5; Fighting is difficult, physically and psychologically.
 Why is it important? Aside from the fact that it is an interesting subject in its own right, our view of our ancestors reflects how we feel about ourselves and our society. Evolutionary biology is often cited as "evidence" for various facets of modern human behaviour with varying degrees of merit and appropriateness. My own view is that violence is a human response to some situations rather than a state of mankind, most importantly to me is that even in the same situation some cultures will use violence and others will not and that we ultimately have a choice in how we act.


  1. Great post as usual. Unrelated, but I thought this recent paper might interest you (on the cooking hypothesis):

  2. Despite Wranghams speculations, H. erectus appears to have survived in northern latitudes without clothing and fire.

  3. Thanks very much and I look forward to reading the paper. The "blogger glitch" this time was that the spell checker wouldn't work, fixed now.

  4. That is a great article Anna, I'm not sure about this; "Indeed, no cases have been reported of societies relying on raw food for most of their diet, nor are any individuals known to have survived for more than a few weeks on wild raw food" though an outlier my understanding is that the Inuit diet contains much raw food. Or some of Wranghams hypothesis; "For chimpanzees the presence of leopards ensures the use of tree nests " leopards are famously good climbers and what do we make of true prey animals sleeping on the ground like gazelles. A friend who went tracking with the bushmen said that despite fire one person stayed awake at all times throught the night in lion country. Also the health problems of modern "rawist" women maybe compounded by the fact that raw is usually "raw-vegan".

----

PROBLEM STATEMENT
Write out everything in the blog post on our ancestors and violence from "1. Great post" down to "work, fixed now.", copied word for word.

RECORDED DATA

----

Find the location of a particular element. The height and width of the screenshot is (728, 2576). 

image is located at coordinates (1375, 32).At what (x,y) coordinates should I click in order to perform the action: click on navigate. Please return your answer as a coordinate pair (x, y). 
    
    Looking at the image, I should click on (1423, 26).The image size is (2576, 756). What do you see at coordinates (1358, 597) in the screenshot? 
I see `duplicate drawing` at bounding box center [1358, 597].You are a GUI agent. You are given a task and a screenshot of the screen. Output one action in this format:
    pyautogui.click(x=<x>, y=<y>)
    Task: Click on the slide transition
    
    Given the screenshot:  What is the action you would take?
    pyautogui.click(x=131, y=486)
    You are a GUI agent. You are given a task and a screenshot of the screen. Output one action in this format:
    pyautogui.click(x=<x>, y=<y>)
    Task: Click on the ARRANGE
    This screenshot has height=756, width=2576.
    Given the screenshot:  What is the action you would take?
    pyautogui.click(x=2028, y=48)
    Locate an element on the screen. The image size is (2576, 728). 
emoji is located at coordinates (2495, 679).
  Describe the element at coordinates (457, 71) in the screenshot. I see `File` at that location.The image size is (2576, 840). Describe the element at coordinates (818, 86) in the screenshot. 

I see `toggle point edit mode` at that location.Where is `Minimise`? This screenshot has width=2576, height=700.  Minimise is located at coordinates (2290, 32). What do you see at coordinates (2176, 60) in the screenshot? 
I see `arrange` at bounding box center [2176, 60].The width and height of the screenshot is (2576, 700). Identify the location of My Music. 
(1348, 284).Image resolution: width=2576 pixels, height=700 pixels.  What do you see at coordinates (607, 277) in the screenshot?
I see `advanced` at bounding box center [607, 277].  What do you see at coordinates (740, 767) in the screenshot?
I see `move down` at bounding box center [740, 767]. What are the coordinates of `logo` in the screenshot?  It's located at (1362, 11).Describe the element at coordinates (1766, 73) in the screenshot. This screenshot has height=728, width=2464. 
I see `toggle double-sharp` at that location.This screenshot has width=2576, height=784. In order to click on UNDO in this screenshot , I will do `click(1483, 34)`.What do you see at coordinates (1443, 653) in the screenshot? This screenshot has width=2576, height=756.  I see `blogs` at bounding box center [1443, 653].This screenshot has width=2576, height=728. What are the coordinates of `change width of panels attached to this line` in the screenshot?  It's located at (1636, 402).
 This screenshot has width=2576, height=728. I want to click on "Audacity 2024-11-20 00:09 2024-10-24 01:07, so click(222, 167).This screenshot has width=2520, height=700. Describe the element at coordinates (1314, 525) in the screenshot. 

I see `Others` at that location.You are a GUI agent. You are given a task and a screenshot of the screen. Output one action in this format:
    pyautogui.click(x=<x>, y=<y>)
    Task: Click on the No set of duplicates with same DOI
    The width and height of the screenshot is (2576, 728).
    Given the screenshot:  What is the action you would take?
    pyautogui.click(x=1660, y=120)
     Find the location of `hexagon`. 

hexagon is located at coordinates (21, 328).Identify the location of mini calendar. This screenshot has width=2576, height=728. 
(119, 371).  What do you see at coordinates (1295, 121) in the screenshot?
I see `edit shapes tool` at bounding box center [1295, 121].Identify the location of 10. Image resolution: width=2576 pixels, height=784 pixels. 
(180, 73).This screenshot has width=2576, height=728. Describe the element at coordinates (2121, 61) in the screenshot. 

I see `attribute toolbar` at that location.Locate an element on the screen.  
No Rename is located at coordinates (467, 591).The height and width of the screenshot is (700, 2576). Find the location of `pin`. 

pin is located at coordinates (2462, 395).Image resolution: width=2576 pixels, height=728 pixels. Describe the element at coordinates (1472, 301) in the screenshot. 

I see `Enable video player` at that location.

----

ANSWER TO THIS EXERCISE
1. Great post as usual. Unrelated, but I thought this recent paper might interest you (on the cooking hypothesis):

  2. Despite Wranghams speculations, H. erectus appears to have survived in northern latitudes without clothing and fire.

  3. Thanks very much and I look forward to reading the paper. The "blogger glitch" this time was that the spell checker wouldn't work, fixed now.